Aroldis Chapman, also coming off the injured list (left elbow inflammation) made things interesting in the ninth, allowing a run and leaving with runners on the corners with two outs.

Lucas Luetge got Kevin Plawecki to ground into the hole, where Andrew Velazquez made a sliding stop and a strong throw to first which Rizzo picked in time to get Plawecki. The play was upheld on review.

Anthony Rizzo belts a two-run single in the second inning of the Yankees’ 5-2 win over the Red Sox.
N.Y. Post: Charles Wenzelberg

Heaney had allowed eight homers in his first three starts since arriving in a trade with the Angels and his home run woes continued in the top of the first.

After Kiké Hernandez opened the game by driving a ball to the wall in right that Aaron Judge tracked down, Heaney gave up a two-out opposite-field shot by Xander Bogaerts into the second deck in right to put the Yankees in an early 1-0 hole.

But Heaney was superb after the first and gave up just one hit and a pair of walks following the homer in his seven-inning outing, matching a season-high.

The Yankees broke through in the bottom of the second, as Giancarlo Stanton led off with a sharp single to left and Rougned Odor walked on a close 3-2 pitch by Nick Pivetta.

Gary Sanchez followed with a bloop to right that a charging J.D. Martinez nearly caught.

But the ball squirted out of his glove. Martinez threw to second, where Odor was initially ruled out on a force, but the Yankees challenged the play and it was reversed.

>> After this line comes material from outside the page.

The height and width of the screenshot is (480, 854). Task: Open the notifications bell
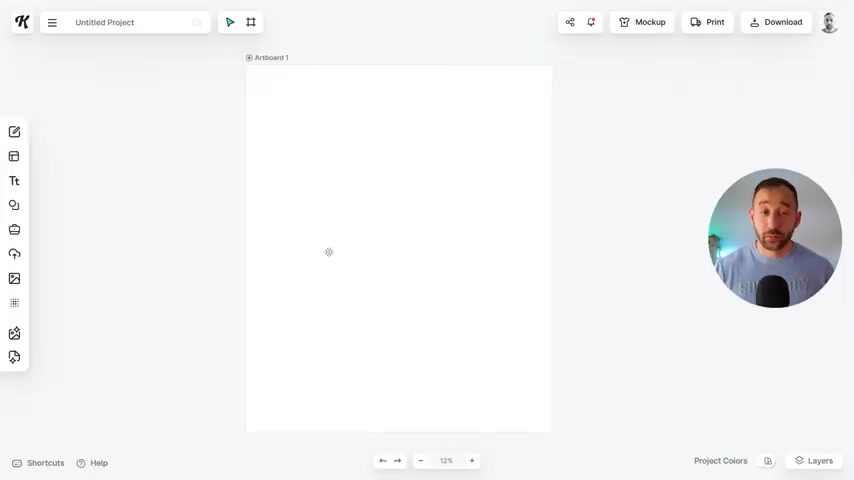point(591,22)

That brought up Brett Gardner with the bases loaded and no one out. Gardner’s sacrifice fly to center tied the game at 1-1.

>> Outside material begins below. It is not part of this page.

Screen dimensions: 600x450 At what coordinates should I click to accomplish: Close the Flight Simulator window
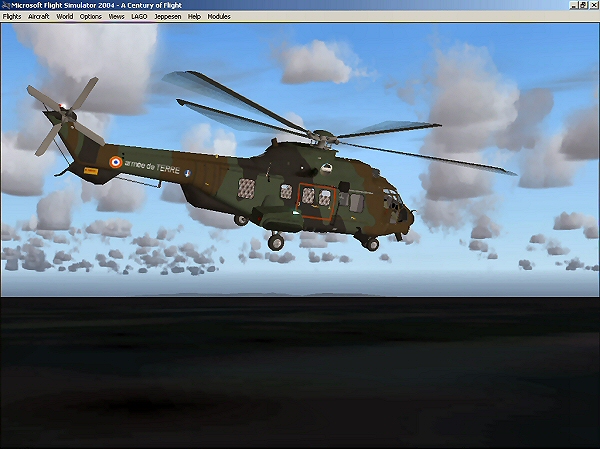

Velazquez’s single up the middle drove in Odor from second to make it 2-1.

With LeMahieu at the plate, Velazquez stole second. LeMahieu hit a chopper to Rafael Devers’ left at third and Devers made an excellent stop and throw to get LeMahieu at first and prevent the runners from moving up — briefly.

Rizzo, who’d been out since Aug. 8, singled when Bobby Dalbec couldn’t handle his hard grounder to first. Sanchez and Velazquez both scored to build a 4-1 lead.

Velazquez added another RBI single in the eighth to drive in Sanchez and extend the Yankees’ lead to 5-1.

Heaney bounced back from the Bogaerts homer to retire seven straight and didn’t allow another hit until Plawecki led off the fifth with a single.

It was a stark turnaround from Heaney’s first three outings, when he’d given up 15 runs in 15 innings.

Zack Britton returned to his eighth-inning role and retired the side in order, as he tries to regain his form for the stretch run.

The one concern of the night was Chapman, who was shaky after having not pitched since Aug. 5.

He allowed a mammoth homer to Hunter Renfroe and struggled with his command, going to a full count against Hernandez and walking Bogaerts.

With Bogaerts on first and one out, Rizzo made a nice play on Devers’ hard grounder for the second out.

Martinez then came to the plate and ripped a single to right, ending Chapman’s night, as the Yankees went to Luetge to face Plawecki.